Complete the following:
A. Duplicate the passage in the post on tobacco and opium between "1870-1:  Franco-Prussian War" and "1877: Transvaal annexed.", inclusive.
B. In the post on tobacco and opium, the quoted Dickens passage says the visitors would not see the Lascar whose portrait they had taken before. Explain why, and say where they went instead.

Source extract:
━━━━━━━━━━━━━━━━━━━━━━━━━━━━━━
Thursday, March 24, 2016

Imperial Temple of Drugs: Tobacco and Opium in the 1870s

British History
1856-60: 2nd Opium War
1858: India came under direct British government control
1869: Suez Canal opens.
1870-1:  Franco-Prussian War
1873: Population of UK: 26 mil
18734: Bihar famine in India
1876: May 1, Victoria named Empress of India.
         Compulsory school attendance in Great Britain.
1876, Feb 18, A direct telegraph link was established between Britain & New Zealand.
1877: Transvaal annexed.
1879, Mar 12: The British-Zulu War began.

Artifact
•    Artist: George Pipeshank (pseudonym of John Wallace)
•    Originated from: London, England
•    Created: December 1879
•    Material and Technique: Color Lithography
•    One of Five Published Posters
•    Portrayal of Tobacco: habitual to English daily life, considered healthy, “Imperial Temple of Health”
•    Each booth stands for a different type of tobacco
•    Tobacco from every region of the world
•    Tobacco company used to advertise


What was Cope’s Tobacco?
•    Founders: brothers Thomas and George Cope
•    Year Founded: 1848
•    Location: Liverpool, England
•    Marketing Tactics: Posters, booklets, magazine-like gazettes, Cope’s Tobacco Plant

Tobacco in the 1870s
•    Founded in the Americas, 1500s
•    Grown in the Far East, West Indies, and the Americas
•    All classes
•    Men, not women
•    Smoked by pipe commonly, also cigars, and later cigarettes
•    Rampant Anti-tobacconists, but Britain was mainly still a smoking nation

In Contrast to Opium
•    Portrayed as more exotic, demonized almost
•    A medium of exhilaration and terrifying contact with the Orient
•    Harmful to British bodies, a poison
•    Secretive, sleazy
•    Confessions of an English opium-eater (1821)
•    Supports Orientalism--them as the other; a way of seeing that imagines, emphasizes, exaggerates and distorts differences of "Oriental" peoples and cultures as compared to that of the West. It often involves seeing their culture as exotic, backward, uncivilized, and at times dangerous.

Quoted Text from The Mystery of Edwin Drood by Charles Dickens
"We threaded an extraordinary tangle of dark alleys where two men could just walk abreast, under the flickering lamps jutting from the ebon walls, to mark the corners. We were on our way to the dreadful paved court, flanked with tumble-down one storied houses, in which our old friend the Lascar opium smoker rolled upon his mattress, stirring his stifling narcotic over a lamp, and keeping his eyes — bright as burning coals — upon his latch. . .. As for our friend the Lascar, whose portrait we had taken on a previous visit — we shouldn't see him to-night: he was 'in quod for a month: begging.' So we went to a neighbour and rival of his, and were introduced to the room in which "Edwin Drood" opens. Upon the wreck of a four-post bedstead (the posts of which almost met overhead, and from which depended bundles of shapeless rags), upon a mattress heaped with indescribable clothes, lay, sprawling, a Lascar, dead-drunk with opium; and at the foot of the bed a woman, with a little brass lamp among the rags covering her, stirring the opium over the tiny flame. She only turned her head dreamily as we entered. She shivered under the gust of night air we had brought in, and went on warming the black mixture. It was difficult to see any humanity in that face, as the enormous grey dry lips lapped about the rough wood pipe and drew in the poison. The man looked dead. She said he had been out since four in the morning trying to get a job in the docks — and had failed."
━━━━━━━━━━━━━━━━━━━━━━━━━━━━━━
Data segment:
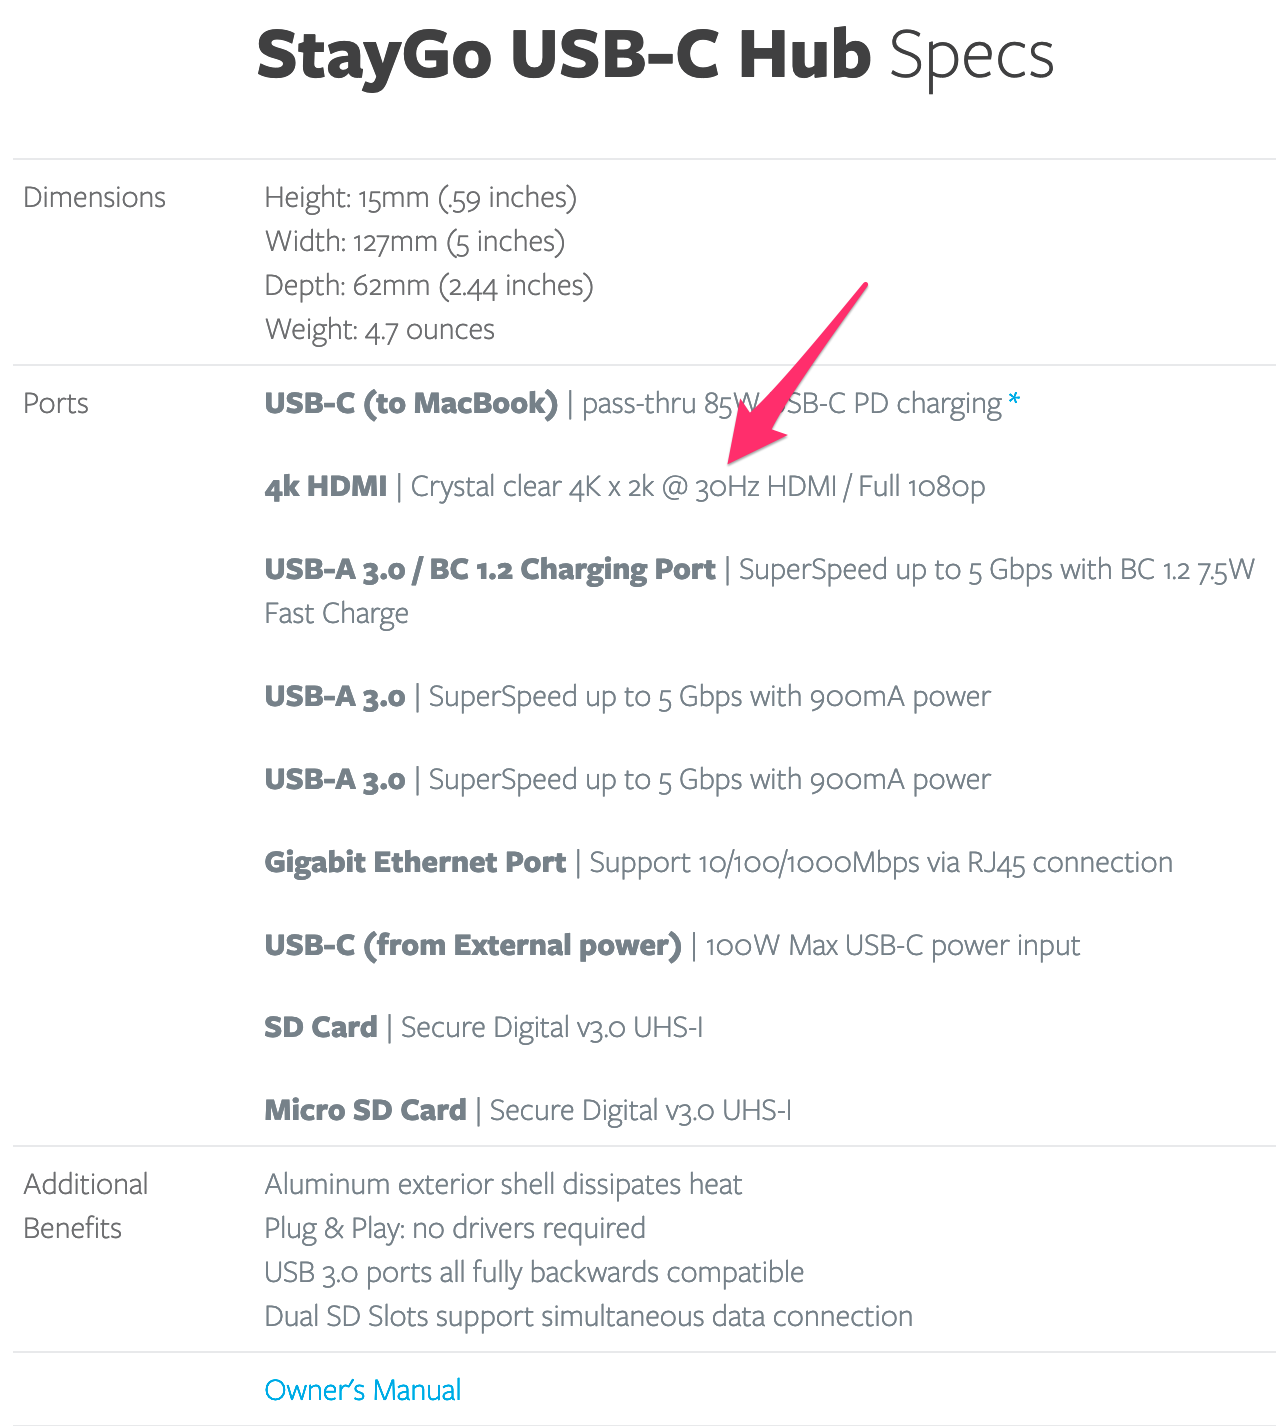Click the 4k HDMI port name

point(325,486)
━━━━━━━━━━━━━━━━━━━━━━━━━━━━━━
Outputs for the tasks:
A.
1870-1:  Franco-Prussian War
1873: Population of UK: 26 mil
18734: Bihar famine in India
1876: May 1, Victoria named Empress of India.
         Compulsory school attendance in Great Britain.
1876, Feb 18, A direct telegraph link was established between Britain & New Zealand.
1877: Transvaal annexed.

B. They would not see him because he was "in quod for a month: begging." So they went to a neighbour and rival of his instead.